◆ DOCUMENT SEGMENT
Friday, April 30, 2021

Measuring Productivity
by Ron Lichty

 


Never, ever, ever, let story points or velocity be used as a performance metric.

In fact, don’t share points and velocity outside the team.

They’re not only not useful outside the team, they can be counterproductive.

Because points (and velocity) are team-unique, they are useless for comparing teams. One team’s points and velocity have no validity to any other team. None. Zero. Points are a measure of pace, not a measure of performance. They’re team-useful, not of use to anyone outside the team. Not for any purpose I can think of.

Nor are they useful for externally measuring a team’s productivity, as team velocity will vary naturally based on factors outside the team’s control.

Story points derived from rapid, effective relative sizing, combined with velocity, can be very useful to teams themselves, and to delivering predictability to teams’ stakeholders. Points and velocity enable teams to be predictable: they offer the ability to walk down the team’s project backlog and draw a watermark - a predictor of where the team will likely be - three to four months from now.

Then we can do some agile product planning: if we draw a line there, a watermark, we can ask ourselves and our stakeholders, do we have the right stuff above the line?

Predictability is not a principle in agile development. Just a result. We get better predictability from agile development - from relative sizing plus velocity - than anything else I've ever seen used in software. Of course, if we’re truly agile, we’re likely to insert stories and change story order before we get to the watermark. Each of those is a conversation we can have about priorities and the effect on the watermark of swapping stories in and out.

Story points are also really useful to product managers and product owners (and managers!) to understand the ease or difficulty of features and stories. They give product owners particular insight into backlog ordering, enabling them to enable the team, at every sprint planning, to always be delivering the most customer delight the team can provide.

But back to my warning: Points and velocity are not a performance measure! Attempting to use them to measure performance is not only useless, but terribly, terribly counterproductive. Knowing points and velocity are being watched will cause smart people to game them. (Note: all software teams are full of smart people!) Gamed points are useless not only as a metric but worse, gaming points makes them useless for helping teams be predictable!

◆ WORK INSTRUCTIONS
1. In the article on measuring productivity, take the passage that opens with the words containing "Story points are" and closes with "team can provide.", and give it again with "product owners" changed to "business analysts".
2. According to the article on measuring productivity, how far ahead can a team draw a watermark on its project backlog?
3. Write the next part of the article on measuring productivity, starting after its final sentence.
The records after this point are separate from the article on measuring productivity.

◆ ENTRIES SUPPLIED
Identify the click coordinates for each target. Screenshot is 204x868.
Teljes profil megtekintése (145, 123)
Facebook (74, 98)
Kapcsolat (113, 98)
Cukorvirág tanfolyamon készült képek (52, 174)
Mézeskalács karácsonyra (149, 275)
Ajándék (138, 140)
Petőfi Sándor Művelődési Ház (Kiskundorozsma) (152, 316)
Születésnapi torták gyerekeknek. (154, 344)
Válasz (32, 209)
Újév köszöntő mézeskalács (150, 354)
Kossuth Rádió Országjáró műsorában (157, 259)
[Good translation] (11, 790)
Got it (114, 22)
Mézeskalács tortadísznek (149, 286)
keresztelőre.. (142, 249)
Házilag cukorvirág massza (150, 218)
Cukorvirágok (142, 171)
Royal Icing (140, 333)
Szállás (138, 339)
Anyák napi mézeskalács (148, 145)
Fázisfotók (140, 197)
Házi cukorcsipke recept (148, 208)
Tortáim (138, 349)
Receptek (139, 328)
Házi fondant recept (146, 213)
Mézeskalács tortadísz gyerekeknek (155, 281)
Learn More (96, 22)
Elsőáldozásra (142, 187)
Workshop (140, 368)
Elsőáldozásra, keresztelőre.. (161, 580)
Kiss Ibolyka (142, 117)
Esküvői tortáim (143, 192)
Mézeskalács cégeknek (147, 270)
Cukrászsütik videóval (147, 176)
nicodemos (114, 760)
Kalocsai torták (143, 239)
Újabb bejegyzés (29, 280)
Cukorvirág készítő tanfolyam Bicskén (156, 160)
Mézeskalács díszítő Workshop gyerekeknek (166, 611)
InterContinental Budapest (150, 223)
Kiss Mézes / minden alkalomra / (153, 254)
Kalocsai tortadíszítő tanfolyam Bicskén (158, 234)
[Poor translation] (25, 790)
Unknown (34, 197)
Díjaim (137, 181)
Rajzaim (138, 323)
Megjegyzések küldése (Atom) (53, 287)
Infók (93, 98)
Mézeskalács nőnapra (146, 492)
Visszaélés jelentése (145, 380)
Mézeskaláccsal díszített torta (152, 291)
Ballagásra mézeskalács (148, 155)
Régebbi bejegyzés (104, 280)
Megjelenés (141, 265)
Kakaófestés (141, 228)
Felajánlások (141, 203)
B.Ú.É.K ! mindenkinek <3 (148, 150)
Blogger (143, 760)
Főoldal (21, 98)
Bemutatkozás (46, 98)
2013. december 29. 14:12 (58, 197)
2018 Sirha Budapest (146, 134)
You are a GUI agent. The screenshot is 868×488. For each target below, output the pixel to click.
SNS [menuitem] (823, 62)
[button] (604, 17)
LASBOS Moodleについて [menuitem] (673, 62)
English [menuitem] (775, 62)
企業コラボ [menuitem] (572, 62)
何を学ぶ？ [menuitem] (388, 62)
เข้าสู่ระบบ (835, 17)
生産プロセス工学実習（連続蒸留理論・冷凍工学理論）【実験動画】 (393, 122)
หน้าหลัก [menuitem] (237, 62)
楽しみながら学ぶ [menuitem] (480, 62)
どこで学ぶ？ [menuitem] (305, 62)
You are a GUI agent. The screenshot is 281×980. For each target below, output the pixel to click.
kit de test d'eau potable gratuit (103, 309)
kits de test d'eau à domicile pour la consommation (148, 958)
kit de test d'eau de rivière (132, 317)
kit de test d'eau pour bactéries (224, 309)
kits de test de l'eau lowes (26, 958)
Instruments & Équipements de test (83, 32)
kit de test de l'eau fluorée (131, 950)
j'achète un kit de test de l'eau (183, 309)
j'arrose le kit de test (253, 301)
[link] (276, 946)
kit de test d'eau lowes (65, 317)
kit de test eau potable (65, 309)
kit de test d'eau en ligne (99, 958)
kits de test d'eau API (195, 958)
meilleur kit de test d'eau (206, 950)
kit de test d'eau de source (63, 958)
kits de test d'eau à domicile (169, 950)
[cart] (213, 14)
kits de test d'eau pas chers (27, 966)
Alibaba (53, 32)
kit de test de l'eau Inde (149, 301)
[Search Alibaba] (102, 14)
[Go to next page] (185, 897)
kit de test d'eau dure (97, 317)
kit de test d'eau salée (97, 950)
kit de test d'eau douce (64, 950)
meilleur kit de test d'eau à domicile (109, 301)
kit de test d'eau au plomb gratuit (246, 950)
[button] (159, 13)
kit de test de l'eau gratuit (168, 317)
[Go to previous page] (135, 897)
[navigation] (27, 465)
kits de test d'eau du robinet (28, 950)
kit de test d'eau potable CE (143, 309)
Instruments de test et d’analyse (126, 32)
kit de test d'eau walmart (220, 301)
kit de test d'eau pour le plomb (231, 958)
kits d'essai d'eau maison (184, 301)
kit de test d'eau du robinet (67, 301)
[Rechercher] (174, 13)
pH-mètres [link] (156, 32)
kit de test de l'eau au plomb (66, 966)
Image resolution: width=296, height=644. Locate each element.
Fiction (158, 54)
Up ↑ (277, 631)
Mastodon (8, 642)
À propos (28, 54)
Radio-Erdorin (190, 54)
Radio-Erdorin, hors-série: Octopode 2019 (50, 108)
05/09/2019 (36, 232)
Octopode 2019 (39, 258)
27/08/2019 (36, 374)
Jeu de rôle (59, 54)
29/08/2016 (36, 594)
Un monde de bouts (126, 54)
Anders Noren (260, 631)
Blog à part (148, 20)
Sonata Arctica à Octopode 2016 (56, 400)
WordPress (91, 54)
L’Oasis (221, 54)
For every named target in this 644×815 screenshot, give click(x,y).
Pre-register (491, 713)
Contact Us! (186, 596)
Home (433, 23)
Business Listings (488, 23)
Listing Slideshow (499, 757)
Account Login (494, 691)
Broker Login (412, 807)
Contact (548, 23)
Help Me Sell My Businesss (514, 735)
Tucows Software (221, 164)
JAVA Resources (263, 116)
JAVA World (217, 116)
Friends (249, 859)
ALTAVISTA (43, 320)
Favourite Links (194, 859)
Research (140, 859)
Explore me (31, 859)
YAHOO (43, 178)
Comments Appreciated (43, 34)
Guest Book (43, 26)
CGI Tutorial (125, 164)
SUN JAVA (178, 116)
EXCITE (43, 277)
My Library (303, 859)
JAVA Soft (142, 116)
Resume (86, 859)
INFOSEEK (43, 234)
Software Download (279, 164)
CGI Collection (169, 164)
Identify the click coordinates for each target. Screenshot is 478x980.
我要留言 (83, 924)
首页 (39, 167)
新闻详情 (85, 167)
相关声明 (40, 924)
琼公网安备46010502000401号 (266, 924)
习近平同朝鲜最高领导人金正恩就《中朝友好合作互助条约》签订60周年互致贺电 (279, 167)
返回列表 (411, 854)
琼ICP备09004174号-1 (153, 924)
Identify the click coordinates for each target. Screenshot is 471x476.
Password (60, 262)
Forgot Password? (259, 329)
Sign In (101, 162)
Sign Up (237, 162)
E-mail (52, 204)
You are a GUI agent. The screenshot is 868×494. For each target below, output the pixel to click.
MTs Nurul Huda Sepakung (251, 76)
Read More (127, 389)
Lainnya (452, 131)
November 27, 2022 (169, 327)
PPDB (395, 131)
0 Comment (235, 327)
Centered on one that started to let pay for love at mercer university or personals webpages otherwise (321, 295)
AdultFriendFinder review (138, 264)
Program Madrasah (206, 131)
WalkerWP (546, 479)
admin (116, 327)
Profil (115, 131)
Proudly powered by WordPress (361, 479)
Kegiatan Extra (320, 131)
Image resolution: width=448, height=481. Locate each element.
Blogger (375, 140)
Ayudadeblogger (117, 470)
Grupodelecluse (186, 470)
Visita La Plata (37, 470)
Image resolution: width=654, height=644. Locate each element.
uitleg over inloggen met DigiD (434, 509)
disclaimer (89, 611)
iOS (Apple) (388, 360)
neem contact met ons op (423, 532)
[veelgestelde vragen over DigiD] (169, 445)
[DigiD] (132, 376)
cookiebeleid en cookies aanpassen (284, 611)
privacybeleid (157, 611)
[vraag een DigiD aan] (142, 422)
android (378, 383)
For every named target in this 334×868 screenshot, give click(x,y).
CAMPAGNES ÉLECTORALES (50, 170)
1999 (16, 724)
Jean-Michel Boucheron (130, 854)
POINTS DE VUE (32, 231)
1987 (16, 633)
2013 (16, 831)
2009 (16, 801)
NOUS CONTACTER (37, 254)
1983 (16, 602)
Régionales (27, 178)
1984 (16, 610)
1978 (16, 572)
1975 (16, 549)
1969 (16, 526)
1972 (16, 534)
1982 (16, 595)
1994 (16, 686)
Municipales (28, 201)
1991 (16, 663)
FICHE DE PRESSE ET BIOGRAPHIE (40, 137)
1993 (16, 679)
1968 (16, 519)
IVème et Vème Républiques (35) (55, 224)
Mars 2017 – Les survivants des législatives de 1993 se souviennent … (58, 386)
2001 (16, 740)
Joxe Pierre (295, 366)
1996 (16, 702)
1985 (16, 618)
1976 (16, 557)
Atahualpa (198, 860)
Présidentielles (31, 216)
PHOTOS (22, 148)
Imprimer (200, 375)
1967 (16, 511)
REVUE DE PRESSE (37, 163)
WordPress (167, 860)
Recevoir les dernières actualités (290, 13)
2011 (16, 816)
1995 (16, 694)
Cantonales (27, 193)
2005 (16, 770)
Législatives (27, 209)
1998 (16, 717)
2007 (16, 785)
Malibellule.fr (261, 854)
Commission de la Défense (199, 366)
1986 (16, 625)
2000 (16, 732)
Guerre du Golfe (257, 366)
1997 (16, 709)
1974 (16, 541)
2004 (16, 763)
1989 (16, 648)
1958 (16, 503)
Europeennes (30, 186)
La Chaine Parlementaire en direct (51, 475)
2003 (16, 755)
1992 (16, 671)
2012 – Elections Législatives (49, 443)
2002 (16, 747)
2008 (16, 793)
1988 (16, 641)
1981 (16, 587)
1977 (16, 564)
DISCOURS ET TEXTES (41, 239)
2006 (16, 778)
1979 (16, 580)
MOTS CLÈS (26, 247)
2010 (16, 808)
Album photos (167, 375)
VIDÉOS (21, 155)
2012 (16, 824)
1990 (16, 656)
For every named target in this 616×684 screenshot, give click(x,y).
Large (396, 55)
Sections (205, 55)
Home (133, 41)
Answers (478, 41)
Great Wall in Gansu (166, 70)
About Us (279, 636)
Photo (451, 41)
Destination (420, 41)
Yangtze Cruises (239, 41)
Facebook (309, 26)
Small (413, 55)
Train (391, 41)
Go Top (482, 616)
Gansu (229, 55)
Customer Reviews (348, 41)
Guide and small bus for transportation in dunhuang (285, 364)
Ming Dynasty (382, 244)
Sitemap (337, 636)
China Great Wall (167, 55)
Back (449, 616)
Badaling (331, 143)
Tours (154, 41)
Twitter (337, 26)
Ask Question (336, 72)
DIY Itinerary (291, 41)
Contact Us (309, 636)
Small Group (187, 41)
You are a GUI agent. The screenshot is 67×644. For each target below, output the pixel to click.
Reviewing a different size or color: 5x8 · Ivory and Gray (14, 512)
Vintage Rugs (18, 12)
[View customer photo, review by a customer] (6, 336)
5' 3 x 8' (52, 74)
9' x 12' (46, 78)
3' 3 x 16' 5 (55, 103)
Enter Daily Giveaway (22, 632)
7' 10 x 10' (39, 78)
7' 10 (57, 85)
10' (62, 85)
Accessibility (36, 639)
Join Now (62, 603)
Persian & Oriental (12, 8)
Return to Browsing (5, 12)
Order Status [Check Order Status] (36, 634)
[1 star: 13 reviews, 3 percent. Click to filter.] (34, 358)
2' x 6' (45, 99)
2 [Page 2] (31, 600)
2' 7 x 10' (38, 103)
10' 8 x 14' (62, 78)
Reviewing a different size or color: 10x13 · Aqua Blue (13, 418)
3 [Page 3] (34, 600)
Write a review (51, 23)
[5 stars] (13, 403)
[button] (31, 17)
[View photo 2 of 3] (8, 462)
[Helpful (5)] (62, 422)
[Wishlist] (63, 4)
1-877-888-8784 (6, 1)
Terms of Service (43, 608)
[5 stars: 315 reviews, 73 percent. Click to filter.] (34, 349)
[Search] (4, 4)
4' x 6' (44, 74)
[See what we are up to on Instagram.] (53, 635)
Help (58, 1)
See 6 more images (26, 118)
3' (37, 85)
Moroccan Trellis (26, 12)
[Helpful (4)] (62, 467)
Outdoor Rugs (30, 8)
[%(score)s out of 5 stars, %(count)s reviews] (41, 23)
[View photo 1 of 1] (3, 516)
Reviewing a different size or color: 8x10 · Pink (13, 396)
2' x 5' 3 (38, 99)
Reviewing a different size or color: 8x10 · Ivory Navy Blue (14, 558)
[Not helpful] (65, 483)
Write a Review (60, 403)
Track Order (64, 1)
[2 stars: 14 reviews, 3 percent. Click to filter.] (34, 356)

◆ FINAL ANSWERS
1.
Story points are also really useful to product managers and business analysts (and managers!) to understand the ease or difficulty of features and stories. They give business analysts particular insight into backlog ordering, enabling them to enable the team, at every sprint planning, to always be delivering the most customer delight the team can provide.

2. Three to four months from now.

3.
I quickly copied down a client's rule of thumb a few years ago: What gets measured gets manipulated. It’s the most succinct summary of the biggest problem with metrics - and certainly of using points and velocity as a metric - that I've ever heard or read. (I'm a collector of useful Rules of Thumb. There are 300 of them in our book, Managing the Unmanageable, and we’ve continued to collect them online.)

Based on my client’s rule of thumb, let me re-state the previous observation: Use points as a metric, and the number of points delivered in every sprint will go up. Productivity won't, but points will. Any team of smart people who are aware that management thinks points matter will game them. Measure points, and the inevitable gaming will make points useless as a metric. With the added injury - a major one! - that gamed points are then made useless for the team to leverage internally to be predictable. Gamed, they’ve become meaningless.

Ethan Bernstein’s Harvard Business School study, The Transparency Paradox field experiment, showed dramatic hits to quality and performance just from workers being aware of being watched. Workers who were encouraged to experiment to improve their process but whose process was constantly monitored for productivity not only saw teams game the system but showed significant performance and quality degradation over giving the teams autonomy to just show results. Todd Lankford kindly translated Bernstein’s factory-floor study to software development in his post, How Transparency Can Kill Productivity in Agile.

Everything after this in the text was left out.